**The problem:**
Work out how many lines in the records below include the string "avatar", and reply with that number alone.

Stored data entries
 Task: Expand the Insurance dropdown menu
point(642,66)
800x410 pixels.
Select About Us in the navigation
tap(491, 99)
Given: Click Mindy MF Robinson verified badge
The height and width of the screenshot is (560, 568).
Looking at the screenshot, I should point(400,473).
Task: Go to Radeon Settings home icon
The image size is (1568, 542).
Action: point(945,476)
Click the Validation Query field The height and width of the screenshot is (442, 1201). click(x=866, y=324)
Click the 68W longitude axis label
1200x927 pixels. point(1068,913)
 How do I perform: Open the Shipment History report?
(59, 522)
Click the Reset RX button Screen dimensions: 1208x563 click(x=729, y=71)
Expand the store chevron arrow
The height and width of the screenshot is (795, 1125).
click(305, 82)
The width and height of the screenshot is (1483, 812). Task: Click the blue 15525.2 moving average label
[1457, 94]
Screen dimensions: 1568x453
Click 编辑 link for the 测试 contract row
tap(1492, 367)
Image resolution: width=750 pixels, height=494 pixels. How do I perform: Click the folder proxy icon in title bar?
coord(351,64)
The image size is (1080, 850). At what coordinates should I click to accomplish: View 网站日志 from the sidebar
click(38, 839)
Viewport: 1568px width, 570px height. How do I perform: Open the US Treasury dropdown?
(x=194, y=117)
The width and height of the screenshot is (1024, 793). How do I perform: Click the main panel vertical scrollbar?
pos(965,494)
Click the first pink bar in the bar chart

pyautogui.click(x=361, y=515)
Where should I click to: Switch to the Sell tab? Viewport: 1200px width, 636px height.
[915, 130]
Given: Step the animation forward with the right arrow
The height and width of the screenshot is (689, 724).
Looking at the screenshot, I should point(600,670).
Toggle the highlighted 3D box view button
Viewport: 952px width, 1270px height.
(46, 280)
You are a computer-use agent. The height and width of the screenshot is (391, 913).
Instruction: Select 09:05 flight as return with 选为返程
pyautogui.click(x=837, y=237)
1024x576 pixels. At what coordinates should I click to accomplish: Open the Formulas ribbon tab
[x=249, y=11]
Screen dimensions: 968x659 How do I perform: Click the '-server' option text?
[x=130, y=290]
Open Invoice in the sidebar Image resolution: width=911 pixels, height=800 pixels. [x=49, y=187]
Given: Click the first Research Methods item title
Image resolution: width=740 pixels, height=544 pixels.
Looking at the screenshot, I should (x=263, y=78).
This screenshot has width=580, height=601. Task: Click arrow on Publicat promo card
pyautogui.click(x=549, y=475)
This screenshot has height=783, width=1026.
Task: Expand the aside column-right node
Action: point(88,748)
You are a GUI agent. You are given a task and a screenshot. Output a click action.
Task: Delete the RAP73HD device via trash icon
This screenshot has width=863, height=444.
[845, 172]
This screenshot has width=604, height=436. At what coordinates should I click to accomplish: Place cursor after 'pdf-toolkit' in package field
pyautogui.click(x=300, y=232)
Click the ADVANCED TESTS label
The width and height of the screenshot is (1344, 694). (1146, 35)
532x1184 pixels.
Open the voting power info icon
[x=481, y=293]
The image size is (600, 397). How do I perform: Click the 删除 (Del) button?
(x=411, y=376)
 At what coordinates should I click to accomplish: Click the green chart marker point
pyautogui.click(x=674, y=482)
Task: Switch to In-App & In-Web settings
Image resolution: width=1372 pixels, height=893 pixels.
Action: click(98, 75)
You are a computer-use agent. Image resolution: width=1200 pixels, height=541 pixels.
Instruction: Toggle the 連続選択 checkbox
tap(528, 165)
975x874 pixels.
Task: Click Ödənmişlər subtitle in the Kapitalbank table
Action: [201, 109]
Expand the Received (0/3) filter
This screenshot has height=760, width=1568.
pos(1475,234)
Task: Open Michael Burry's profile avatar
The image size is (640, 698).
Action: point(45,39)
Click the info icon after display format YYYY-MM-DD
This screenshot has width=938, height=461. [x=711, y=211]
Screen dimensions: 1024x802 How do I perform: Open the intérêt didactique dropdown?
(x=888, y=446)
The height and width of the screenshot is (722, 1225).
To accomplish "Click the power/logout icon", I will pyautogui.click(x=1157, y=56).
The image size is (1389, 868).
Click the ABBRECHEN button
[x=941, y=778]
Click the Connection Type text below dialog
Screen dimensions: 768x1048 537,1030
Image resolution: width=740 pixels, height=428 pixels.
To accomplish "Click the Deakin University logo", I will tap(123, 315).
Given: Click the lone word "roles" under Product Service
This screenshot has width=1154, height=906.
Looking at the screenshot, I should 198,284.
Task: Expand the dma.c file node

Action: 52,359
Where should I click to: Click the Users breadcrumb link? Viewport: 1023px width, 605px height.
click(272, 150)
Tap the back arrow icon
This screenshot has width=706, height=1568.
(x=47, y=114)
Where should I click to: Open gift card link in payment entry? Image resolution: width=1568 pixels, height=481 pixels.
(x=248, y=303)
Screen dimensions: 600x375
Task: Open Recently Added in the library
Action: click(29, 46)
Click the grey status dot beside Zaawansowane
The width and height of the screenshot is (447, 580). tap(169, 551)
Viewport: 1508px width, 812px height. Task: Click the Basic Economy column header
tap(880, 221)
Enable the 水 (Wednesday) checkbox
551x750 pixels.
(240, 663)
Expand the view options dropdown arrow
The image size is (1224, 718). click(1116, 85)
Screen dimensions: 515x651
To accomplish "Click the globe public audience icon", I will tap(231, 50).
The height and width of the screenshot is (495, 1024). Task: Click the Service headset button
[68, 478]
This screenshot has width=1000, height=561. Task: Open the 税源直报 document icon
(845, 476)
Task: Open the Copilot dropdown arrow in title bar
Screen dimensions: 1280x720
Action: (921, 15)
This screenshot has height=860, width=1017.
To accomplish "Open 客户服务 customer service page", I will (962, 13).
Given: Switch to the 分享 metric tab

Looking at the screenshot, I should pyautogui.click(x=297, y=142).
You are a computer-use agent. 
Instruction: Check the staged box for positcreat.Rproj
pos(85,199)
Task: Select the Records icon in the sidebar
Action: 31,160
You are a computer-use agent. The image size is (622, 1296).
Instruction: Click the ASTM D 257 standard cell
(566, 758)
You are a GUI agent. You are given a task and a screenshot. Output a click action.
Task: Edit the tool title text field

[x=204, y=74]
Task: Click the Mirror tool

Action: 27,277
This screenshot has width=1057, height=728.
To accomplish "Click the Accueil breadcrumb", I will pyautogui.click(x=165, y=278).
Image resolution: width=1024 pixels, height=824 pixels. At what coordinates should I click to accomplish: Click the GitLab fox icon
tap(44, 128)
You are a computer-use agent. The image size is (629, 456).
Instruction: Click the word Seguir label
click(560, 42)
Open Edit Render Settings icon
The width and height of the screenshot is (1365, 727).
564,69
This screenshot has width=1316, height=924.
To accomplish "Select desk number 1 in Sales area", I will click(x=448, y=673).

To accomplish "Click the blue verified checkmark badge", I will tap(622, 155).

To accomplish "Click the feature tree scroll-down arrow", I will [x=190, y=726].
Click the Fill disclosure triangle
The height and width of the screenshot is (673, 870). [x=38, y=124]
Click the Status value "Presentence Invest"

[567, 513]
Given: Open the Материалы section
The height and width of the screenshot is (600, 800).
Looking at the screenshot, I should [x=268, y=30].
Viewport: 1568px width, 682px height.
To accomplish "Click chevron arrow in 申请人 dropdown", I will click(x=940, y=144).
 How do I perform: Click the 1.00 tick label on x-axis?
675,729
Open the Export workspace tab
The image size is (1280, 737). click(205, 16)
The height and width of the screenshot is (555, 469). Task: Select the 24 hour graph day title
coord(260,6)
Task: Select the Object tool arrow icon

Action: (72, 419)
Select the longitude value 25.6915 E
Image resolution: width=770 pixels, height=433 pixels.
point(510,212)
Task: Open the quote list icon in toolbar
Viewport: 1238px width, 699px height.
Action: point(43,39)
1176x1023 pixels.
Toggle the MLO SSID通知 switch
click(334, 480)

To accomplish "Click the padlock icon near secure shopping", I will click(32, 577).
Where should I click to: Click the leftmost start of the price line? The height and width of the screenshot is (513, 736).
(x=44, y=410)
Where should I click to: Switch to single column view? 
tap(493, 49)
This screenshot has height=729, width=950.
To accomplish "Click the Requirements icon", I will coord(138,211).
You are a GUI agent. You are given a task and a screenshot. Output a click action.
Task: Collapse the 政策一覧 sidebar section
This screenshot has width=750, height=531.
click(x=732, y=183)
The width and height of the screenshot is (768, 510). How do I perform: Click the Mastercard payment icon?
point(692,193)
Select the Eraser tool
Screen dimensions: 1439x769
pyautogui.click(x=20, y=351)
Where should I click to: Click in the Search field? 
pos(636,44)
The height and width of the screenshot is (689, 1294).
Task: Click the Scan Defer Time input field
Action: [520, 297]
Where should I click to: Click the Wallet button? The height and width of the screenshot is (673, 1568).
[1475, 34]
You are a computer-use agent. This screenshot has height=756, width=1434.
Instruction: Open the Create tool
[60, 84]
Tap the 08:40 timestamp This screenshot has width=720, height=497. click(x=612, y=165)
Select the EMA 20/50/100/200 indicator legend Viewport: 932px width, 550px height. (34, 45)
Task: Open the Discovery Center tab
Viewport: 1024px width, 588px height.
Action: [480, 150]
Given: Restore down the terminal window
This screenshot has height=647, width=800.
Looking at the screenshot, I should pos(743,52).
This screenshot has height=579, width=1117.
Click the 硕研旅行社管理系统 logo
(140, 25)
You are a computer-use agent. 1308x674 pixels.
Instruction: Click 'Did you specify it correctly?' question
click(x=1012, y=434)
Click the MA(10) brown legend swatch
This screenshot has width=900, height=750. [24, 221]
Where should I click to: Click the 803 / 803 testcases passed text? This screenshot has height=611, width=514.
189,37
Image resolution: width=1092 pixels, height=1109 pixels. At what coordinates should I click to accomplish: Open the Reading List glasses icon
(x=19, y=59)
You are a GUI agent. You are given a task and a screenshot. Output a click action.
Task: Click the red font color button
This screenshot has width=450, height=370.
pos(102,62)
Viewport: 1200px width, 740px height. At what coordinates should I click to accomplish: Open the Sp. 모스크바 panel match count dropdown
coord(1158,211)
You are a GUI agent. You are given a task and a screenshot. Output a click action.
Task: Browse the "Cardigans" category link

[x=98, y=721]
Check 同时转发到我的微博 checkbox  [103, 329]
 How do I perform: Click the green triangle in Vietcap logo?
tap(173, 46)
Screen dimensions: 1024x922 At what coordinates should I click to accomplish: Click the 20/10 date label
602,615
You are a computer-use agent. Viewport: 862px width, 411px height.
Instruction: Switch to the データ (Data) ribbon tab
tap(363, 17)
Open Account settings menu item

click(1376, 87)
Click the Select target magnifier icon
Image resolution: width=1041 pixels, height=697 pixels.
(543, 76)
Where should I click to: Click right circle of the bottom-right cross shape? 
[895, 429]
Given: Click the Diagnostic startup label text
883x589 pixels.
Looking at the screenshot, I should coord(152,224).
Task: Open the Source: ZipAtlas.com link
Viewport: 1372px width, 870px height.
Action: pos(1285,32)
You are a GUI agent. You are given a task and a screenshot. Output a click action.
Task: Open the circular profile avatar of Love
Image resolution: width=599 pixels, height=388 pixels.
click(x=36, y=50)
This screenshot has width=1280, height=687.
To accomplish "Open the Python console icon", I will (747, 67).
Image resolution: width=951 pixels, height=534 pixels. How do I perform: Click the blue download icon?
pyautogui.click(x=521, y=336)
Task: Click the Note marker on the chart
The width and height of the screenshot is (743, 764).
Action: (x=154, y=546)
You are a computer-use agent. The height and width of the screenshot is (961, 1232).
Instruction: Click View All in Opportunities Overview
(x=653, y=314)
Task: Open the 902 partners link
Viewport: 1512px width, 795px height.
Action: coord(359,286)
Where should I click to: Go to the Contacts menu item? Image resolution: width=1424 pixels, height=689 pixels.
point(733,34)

**Exercise output:**
2